Folha de S. Paulo


Novos Sennas

Senna morreu. Senna virou herói, santo, referência máxima. Senna foi transformado em fantasma.

Sombra difícil de se lidar. Obstáculo até hoje intransponível para jovens pilotos nascidos neste país.

O primeiro a sofrer foi justamente o jovem que com ele dividia pistas mundo afora. As comparações foram fatais para o comportamento de Barrichello dentro e fora do carro, principalmente porque ele acreditou nelas por um bom tempo –erro que mais tarde admitiu e que pelo menos tentou corrigir.

"É o novo Senna?" foi manchete da "Autosprint" em 2001, ano em que Massa dominou e venceu a F-3000 europeia, uma categoria de segunda linha.

Atributos eram destacados na capa tentando estabelecer um elo entre ele e o tricampeão: "Paulista. 22 anos. Vencedor". Como se isso bastasse...

Até por estar escolado pelo caso do antecessor, Massa jamais vestiu a carapuça. Mas não adiantou muito: sem pedir, carregou peso enorme nos ombros, que só aumentou com o quase-título de 2008 e a mola de 2009.

Tenta um merecido recomeço na Williams, tem chances reais de emplacar uma vitória ou outra, mas sua carreira já está mais para o crepúsculo do que para a alvorada.

Na última terça, o "Blick", jornal suíço com tradição na cobertura da F-1, estampou na capa do caderno de esporte: "Felipe Nasr, 22 anos, piloto da Sauber: o novo Senna".

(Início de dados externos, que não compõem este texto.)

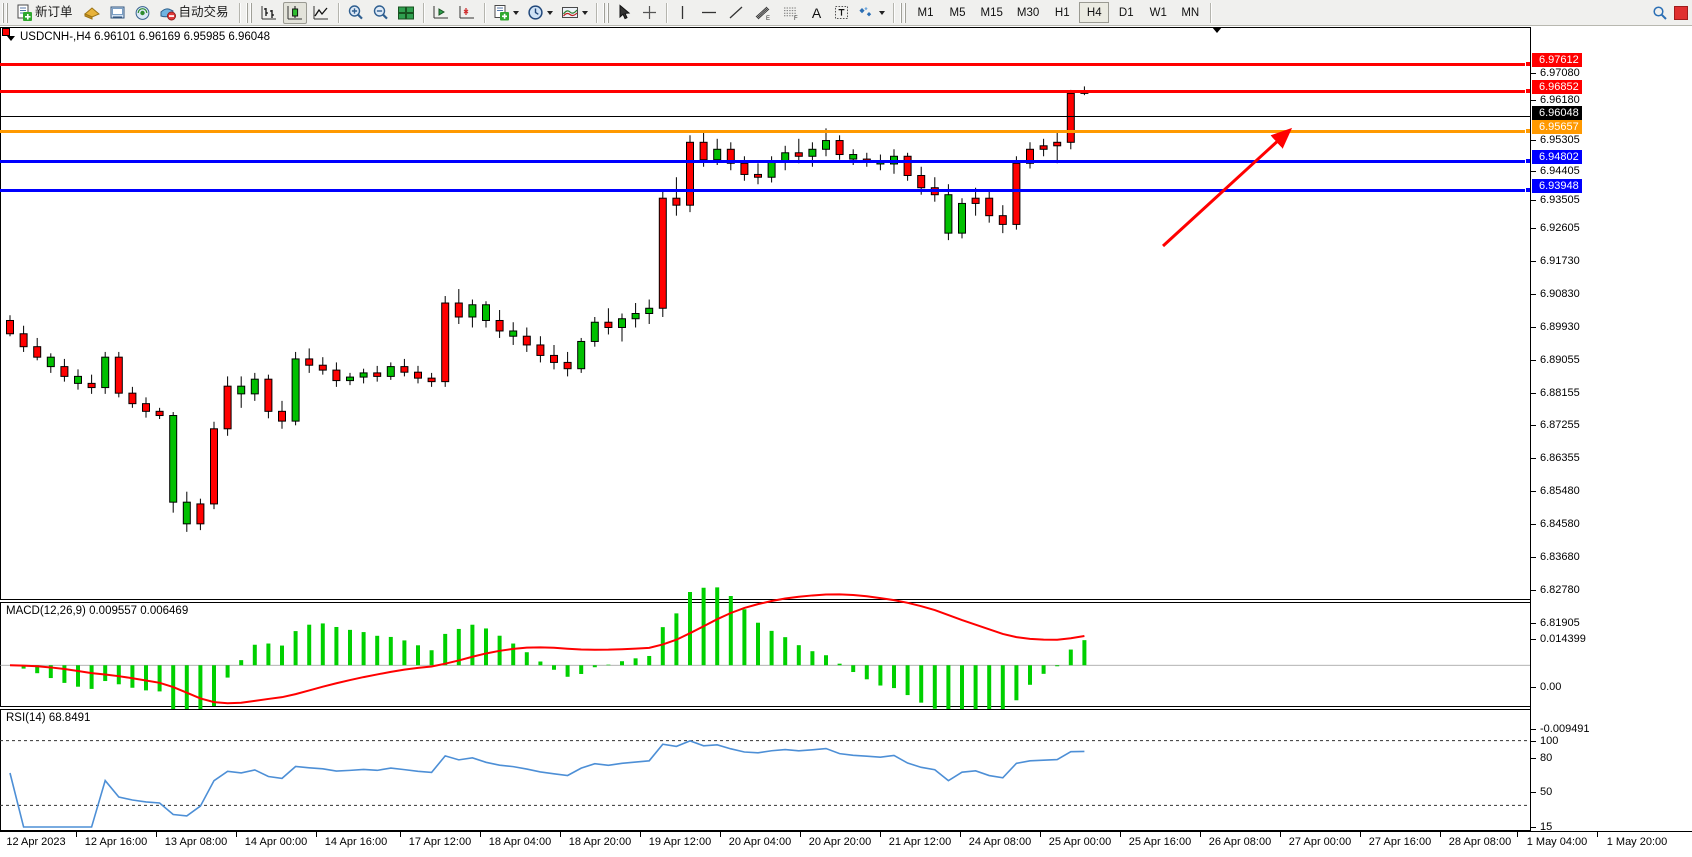  I want to click on indicators-button, so click(506, 13).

Vale a pena reproduzir parte da reportagem: "Dez pontos na corrida de estreia na F-1 é algo sensacional. O Brasil já celebra seu novo campeão mundial. Entre 1972 e 1991, o país acumulou aos pés do Pão de Açúcar oito títulos mundiais, com Fittipaldi, Piquet e Senna. Depois disso, torceu em vão por Barrichello e Massa".

Calma. Tem mais: "O 'novo Senna', como já é chamado em seu país, passou com sucesso por todas as categorias de acesso, mas manteve a modéstia. Ele tem um lema: aceleração máxima é seu café da manhã".

Assim funciona a imprensa, tantas vezes. Por mais que tenha cruzado com gente empolgada aqui e acolá, não vi ninguém chamando-o de novo Senna. Você viu?

Mas daí um jornal suíço diz que sim. E pronto, vira "verdade". Assim começa mais um caso de comparação desmedida –é bom lembrar que a Sauber, equipe dele, é suíça.

Nasr emplacou um ótimo final de semana de estreia, é verdade. Mostrou maturidade, tranquilidade, talento. Fato. A história da F-1, porém, está repleta de pilotos que pontuaram na estreia e ficaram pelo caminho, como Buemi, Liuzzi e Bourdais, para citar casos recentes.

Seu sucesso vai depender de vários fatores, inclusive carro e sorte. Mas passa obrigatoriamente pela forma como vai lidar com este fantasma.

Desconfio, até, que este seja o ponto de inflexão. O elemento mais determinante.

Porque não tem jeito. O fantasma sempre aparece.